Greek island in the Aegean Sea

Pasas or Panagia (Πασάς, Παναγιά) is a small Greek island of the Oinousses complex in the Aegean Sea, located east of Oinousses, the largest island of the complex. Administratively, Pasas and the rest of the islands form the Oinousses municipality within the Chios regional unit.

With an area of 2.448 km^{2}, it is the second largest island of the complex. According to 2011 census, the island is uninhabited, although a guard of lighthouse lives often there and a military garrison is permanently stationed on it. The most notable building on the island is the old lighthouse which was built in 1863 and has a height of 8.5 meters. Since 1995, the lighthouse has been converted to solar power and it keeps a permanent staff.

==Name==
The island's name Pasas derives from the Ottoman-era term Pasha, while Panagia derives from the Greek name for Virgin Mary.

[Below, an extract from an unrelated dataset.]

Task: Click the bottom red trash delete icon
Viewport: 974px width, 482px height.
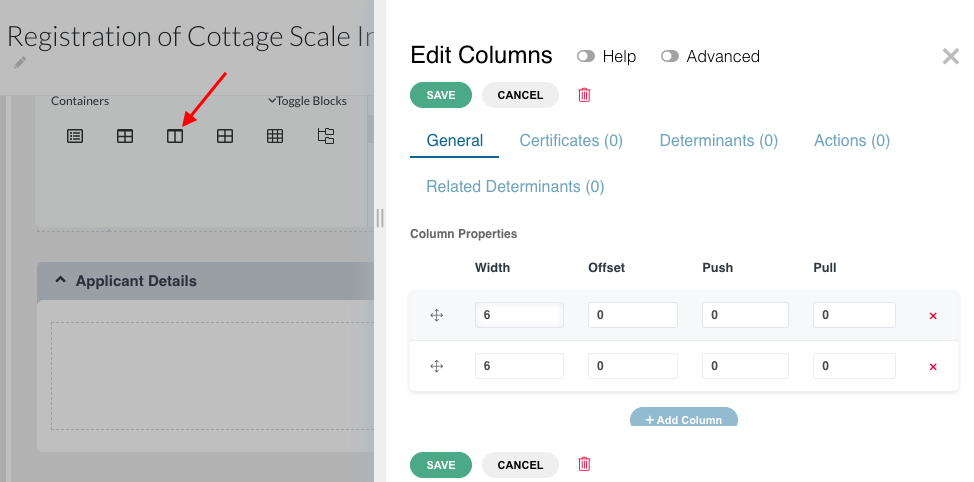Action: click(x=585, y=464)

==European migrant crisis==
During the European migrant crisis, Pasas has been in the frontline of Greek islands that have witnessed the arrival of immigrants from Turkey.

==Infrastructure==
The island of Pasas features a lighthouse which from 1995 has been converted to solar power, a military building with a permanent army garrison, and a heliport. The island recently got connected to the Greek mains electricity network and Oinousses through an underwater cable.